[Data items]

────────

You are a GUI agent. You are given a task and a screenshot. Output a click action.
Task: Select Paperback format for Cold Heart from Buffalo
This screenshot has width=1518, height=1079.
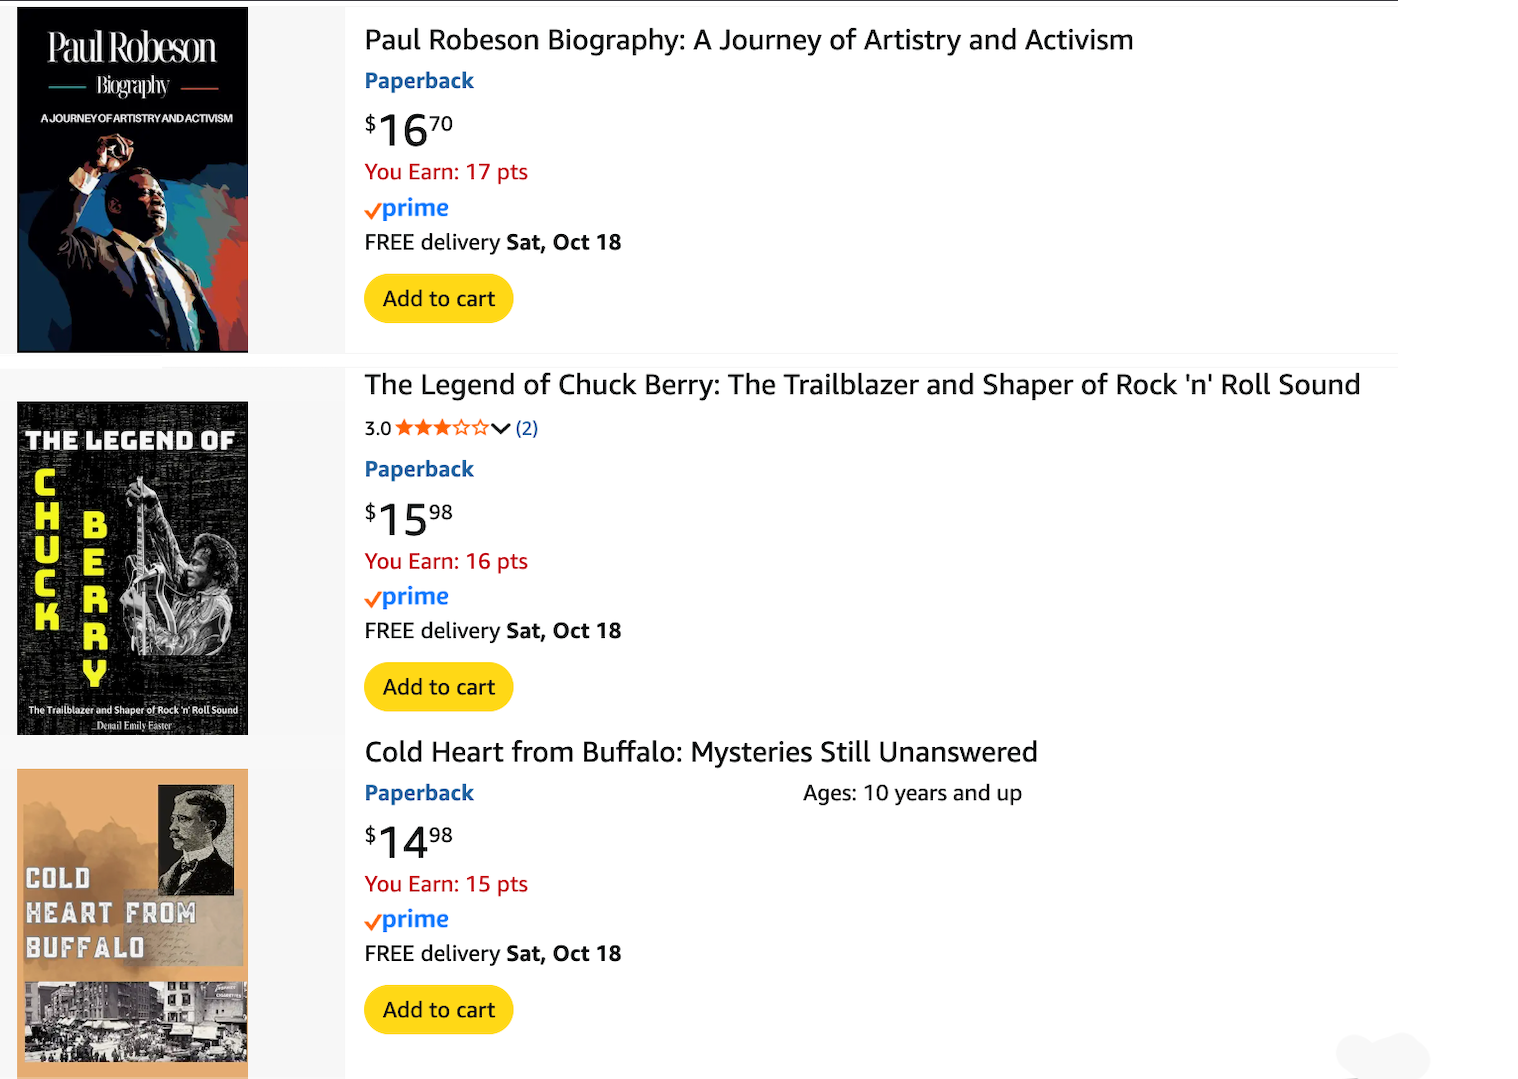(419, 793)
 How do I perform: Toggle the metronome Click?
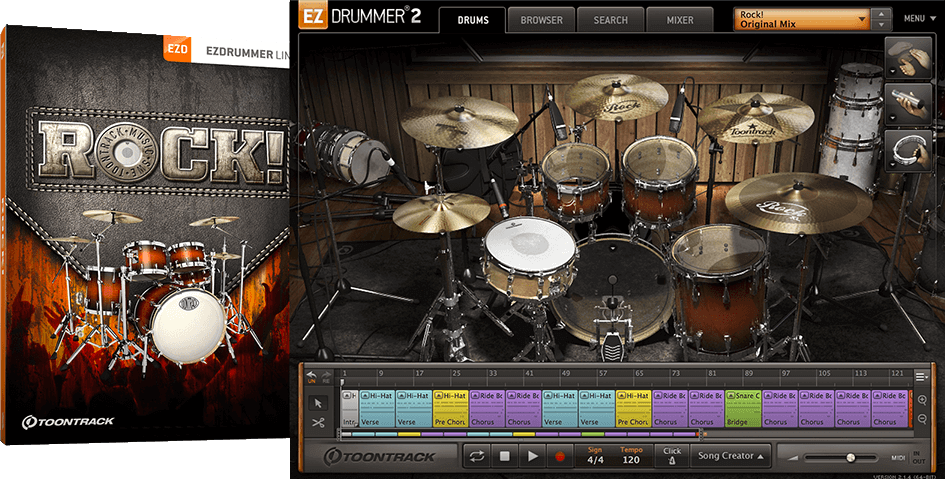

────────

[Task brief] From the first line to the last, write out the data exactly, omitting any pictures.

[Problem solution]
You are a GUI agent. You are given a task and a screenshot. Output a click action.
Task: Select Paperback format for Cold Heart from Buffalo
This screenshot has width=1518, height=1079.
(419, 793)
 How do I perform: Toggle the metronome Click?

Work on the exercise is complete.